** Task 1 **
Can you copy word for word the part of the forum thread on electronic calls from "## Flooded Timber" to "Am i right?"?

I try to make it a rule to only give advice about things I know about and that is good advice for anyone. I know lots of people desire to be helpful and that is one of the main reasons people come to this site. All I can say is I have used my caller thousands of times and although $250.00 is more money compared to what you get from the Fox unit it is the best money you could spend in my opinion.


----------



## Flooded Timber (Nov 1, 2006)

Splitshot I have used the wildlife Tech call with Oaks and it does sound great. However I cant see spending that much on a system when 90% of the time I'm using it to call crows. I like the portability of the foxpro and its small size. The 416 with remote at $299 would have done me just fine. I know quite a few hunters have thousands of dollars wrapped up into the electronic calls but I can't afford that right now:sad:. If I could blow the mouth calls descent I wouldn't even bother with an electronnic call but after about a minutes use of a mouth call I'm huffing and puffing so bad I scare every critter in the section away...:lol: Besides from what I gather 16 sounds seems to be more than plenty if your using them correctly. Am i right?

** Records supplied **
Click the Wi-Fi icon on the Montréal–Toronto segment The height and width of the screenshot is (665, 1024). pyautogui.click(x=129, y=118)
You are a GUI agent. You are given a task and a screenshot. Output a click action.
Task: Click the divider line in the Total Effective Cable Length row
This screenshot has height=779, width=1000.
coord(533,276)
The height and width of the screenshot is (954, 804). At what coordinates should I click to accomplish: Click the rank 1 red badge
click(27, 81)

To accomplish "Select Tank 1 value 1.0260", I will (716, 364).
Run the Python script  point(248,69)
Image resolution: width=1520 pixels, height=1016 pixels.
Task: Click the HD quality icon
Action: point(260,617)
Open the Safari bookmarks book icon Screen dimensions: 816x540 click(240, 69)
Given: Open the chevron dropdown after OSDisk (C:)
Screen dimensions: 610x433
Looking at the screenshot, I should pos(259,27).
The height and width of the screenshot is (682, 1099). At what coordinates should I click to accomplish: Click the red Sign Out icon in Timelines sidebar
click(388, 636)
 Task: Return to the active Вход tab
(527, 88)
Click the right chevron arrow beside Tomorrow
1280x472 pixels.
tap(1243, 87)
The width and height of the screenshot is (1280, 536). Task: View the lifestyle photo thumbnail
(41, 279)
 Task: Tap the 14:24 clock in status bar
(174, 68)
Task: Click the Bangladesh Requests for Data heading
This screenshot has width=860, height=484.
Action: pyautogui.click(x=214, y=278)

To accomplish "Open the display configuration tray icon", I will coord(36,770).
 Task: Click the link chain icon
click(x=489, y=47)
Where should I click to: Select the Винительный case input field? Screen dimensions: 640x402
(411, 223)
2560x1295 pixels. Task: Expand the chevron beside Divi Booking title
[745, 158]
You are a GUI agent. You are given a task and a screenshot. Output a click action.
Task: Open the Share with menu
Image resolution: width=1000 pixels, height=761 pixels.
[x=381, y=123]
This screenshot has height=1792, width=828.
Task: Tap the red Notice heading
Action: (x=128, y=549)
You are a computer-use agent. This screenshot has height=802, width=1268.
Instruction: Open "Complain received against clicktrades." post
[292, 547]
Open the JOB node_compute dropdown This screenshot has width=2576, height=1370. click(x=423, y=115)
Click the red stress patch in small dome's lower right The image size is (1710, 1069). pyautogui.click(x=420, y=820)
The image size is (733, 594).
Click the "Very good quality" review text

** Task 2 **
Could you recast the entries from the line containing "Open the JOB" through the last line of the entries as a Markdown table with columns No. and Line, leaving out blank lines?

** Written answer 1 **
## Flooded Timber (Nov 1, 2006)

Splitshot I have used the wildlife Tech call with Oaks and it does sound great. However I cant see spending that much on a system when 90% of the time I'm using it to call crows. I like the portability of the foxpro and its small size. The 416 with remote at $299 would have done me just fine. I know quite a few hunters have thousands of dollars wrapped up into the electronic calls but I can't afford that right now:sad:. If I could blow the mouth calls descent I wouldn't even bother with an electronnic call but after about a minutes use of a mouth call I'm huffing and puffing so bad I scare every critter in the section away...:lol: Besides from what I gather 16 sounds seems to be more than plenty if your using them correctly. Am i right?

** Written answer 2 **
| No. | Line |
|---|---|
| 1 | Open the JOB node_compute dropdown This screenshot has width=2576, height=1370. click(x=423, y=115) |
| 2 | Click the red stress patch in small dome's lower right The image size is (1710, 1069). pyautogui.click(x=420, y=820) |
| 3 | The image size is (733, 594). |
| 4 | Click the "Very good quality" review text |